Summary:

Genotype imputation, or simply imputation in the context of our database, is to estimate the unobserved genotypes and replace the missing genotypes in a given dataset. Our imputation service is designed to meet 3 different requests for imputation:
  • achieving the best imputation result of Han population data with reference panel based on our NGS datasets of Han Chinese;
  • carrying out classical imputation tasks with public reference panels of global populations;
  • estimate and replace the missing genotypes in the data of users.
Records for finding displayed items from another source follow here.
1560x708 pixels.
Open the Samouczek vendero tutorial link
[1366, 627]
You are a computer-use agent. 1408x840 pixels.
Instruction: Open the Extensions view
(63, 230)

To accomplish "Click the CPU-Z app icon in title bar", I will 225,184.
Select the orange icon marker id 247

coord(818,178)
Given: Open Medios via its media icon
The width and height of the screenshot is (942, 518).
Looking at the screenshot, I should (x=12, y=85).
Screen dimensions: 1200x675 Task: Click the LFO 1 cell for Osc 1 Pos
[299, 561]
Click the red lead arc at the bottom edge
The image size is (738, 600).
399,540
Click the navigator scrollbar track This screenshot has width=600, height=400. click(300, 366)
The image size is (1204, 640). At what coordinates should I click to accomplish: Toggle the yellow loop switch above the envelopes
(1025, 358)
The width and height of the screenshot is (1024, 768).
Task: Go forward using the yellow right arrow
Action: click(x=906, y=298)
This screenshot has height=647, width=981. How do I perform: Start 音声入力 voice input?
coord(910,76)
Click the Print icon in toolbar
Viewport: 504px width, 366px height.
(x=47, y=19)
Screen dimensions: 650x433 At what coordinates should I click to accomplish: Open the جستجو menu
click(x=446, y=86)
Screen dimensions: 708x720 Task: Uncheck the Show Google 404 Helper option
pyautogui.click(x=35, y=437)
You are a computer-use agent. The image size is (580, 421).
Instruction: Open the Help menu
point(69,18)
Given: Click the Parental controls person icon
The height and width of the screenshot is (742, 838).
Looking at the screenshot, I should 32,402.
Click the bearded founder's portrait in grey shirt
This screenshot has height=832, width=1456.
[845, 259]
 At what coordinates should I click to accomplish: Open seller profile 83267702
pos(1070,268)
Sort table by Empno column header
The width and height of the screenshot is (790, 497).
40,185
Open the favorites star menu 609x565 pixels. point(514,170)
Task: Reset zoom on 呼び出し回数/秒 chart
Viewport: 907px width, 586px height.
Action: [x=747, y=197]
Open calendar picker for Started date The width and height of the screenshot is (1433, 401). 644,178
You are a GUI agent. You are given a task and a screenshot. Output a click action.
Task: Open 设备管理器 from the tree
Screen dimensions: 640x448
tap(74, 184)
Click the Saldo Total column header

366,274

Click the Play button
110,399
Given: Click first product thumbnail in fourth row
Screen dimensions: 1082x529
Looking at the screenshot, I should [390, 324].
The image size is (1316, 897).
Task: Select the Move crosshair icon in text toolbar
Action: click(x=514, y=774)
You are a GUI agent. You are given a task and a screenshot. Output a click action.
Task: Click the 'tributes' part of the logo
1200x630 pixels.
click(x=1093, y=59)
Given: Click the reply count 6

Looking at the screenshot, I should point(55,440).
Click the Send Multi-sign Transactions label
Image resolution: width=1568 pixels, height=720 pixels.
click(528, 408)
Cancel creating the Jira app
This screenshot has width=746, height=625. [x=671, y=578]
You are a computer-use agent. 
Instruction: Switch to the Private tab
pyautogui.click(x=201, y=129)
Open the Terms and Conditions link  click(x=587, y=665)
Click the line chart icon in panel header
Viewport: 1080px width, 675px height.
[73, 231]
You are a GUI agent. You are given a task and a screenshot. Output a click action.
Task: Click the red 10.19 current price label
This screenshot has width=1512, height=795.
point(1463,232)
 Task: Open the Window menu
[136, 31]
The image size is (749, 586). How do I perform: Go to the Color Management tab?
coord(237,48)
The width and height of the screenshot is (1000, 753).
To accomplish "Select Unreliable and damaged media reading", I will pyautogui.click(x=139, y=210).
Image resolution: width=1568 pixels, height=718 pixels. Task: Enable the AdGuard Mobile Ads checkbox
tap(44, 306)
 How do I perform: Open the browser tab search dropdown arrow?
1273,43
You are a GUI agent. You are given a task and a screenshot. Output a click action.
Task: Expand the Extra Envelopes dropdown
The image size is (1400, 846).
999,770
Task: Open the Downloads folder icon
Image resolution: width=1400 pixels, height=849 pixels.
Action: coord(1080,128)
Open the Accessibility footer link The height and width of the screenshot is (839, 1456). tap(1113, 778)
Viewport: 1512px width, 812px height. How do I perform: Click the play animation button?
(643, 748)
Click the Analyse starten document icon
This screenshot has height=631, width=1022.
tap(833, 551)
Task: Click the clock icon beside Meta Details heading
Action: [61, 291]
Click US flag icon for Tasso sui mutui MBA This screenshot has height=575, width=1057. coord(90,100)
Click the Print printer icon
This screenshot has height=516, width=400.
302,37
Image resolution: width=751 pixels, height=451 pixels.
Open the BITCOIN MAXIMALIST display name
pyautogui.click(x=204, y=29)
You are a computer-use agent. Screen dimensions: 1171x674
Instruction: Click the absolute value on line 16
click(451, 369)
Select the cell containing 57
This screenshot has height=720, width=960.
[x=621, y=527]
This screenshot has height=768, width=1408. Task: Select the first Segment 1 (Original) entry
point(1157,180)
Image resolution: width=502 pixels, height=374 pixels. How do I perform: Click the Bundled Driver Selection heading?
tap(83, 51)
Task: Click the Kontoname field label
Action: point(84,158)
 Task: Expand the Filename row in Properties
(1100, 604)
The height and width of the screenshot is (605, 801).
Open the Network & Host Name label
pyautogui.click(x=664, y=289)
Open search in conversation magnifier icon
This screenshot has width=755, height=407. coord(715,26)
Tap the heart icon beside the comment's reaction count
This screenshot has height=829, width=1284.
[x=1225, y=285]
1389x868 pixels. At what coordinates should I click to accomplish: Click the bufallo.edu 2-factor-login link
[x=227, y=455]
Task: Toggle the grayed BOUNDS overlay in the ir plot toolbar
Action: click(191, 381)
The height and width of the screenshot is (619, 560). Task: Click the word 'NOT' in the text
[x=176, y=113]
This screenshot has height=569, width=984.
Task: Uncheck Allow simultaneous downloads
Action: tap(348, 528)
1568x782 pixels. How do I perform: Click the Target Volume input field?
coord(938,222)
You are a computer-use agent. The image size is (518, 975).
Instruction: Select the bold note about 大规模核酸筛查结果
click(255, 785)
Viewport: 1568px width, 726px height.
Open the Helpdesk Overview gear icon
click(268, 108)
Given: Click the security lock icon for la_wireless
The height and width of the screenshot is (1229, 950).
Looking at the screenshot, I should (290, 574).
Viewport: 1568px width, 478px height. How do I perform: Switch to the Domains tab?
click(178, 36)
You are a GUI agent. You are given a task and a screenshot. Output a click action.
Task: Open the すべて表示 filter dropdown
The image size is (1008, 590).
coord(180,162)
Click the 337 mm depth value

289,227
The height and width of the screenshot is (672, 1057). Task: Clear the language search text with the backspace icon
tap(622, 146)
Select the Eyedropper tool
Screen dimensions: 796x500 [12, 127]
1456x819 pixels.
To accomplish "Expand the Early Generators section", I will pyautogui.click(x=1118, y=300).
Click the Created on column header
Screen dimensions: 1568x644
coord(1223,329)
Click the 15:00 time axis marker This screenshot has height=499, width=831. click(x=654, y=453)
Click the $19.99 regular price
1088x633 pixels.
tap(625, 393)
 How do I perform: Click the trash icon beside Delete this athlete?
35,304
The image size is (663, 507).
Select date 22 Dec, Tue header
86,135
Our imputation service is implemented by common used tools: SHAPEIT4, IMPUTE2, Minimac3, Beagle5, PBWT (Only Beagle4 and PBWT can impute genotypes without reference panels). There are 5 reference panels available in our imputation service. Currently the imputation function is limitted to the biallelic SNV data.

Software and references:

SHAPEIT4
Delaneau, O., Zagury, J.-F., Robinson, M.R., Marchini, J., and Dermitzakis, E. (2018). Integrative haplotype estimation with sub-linear complexity. BioRxiv 493403.

IMPUTE2
Howie, B.N., Donnelly, P., and Marchini, J. (2009). A flexible and accurate genotype imputation method for the next generation of genome-wide association studies. PLoS Genetics 5.

Minimac3
Das, S., Forer, L., Schönherr, S., Sidore, C., Locke, A.E., Kwong, A., Vrieze, S.I., Chew, E.Y., Levy, S., McGue, M., et al. (2016). Next-generation genotype imputation service and methods. Nature Genetics 48, 1284–1287.

Beagle5
Browning, B.L., Zhou, Y., and Browning, S.R. (2018). A One-Penny Imputed Genome from Next-Generation Reference Panels. American Journal of Human Genetics 103, 338–348.

PBWT
Durbin, R. (2014). Efficient haplotype matching and storage using the positional Burrows-Wheeler transform (PBWT). Bioinformatics 30, 1266–1272.

Reference panels:

1KG
Reference panel from websites of SHAPEIT2 and IMPUTE2 which is based on 1000 Genome Phase 3 data (26 global populations, 2,504 individuals, 81,706,022 variants)

CONVERGE
Reference panel based on CONVERGE dataset which only keeps the sites passed the filter recommended by the author of paper “11,670 whole genome sequences representative of the Han Chinese population from the CONVERGE project”(10,640 Han females, 5,814,870 variants)

HRC
Reference panel of Haplotype Reference Consortium (HRC) release 1.1 (22691 individuals in chromosome 1, 27165 individuals in the other chromosomes, 39,131,578 variants)

SGDP
Reference panel based on Fermikit uniting variants of SGDP dataset (“The Simons Genome Diversity Project 300 genomes from 142 diverse populations”) from https://github.com/lh3/sgdp-fermi (263 individuals, 29,543,030 variants)

Han100K
Reference panel of pure Han Chinese genomes, the combination of high coverage WGS of 319 Han individuals, low coverage WGS of 11,878 Han individuals, and 102,586 individuals with 8,056,973 variants genotyped or partially imputed.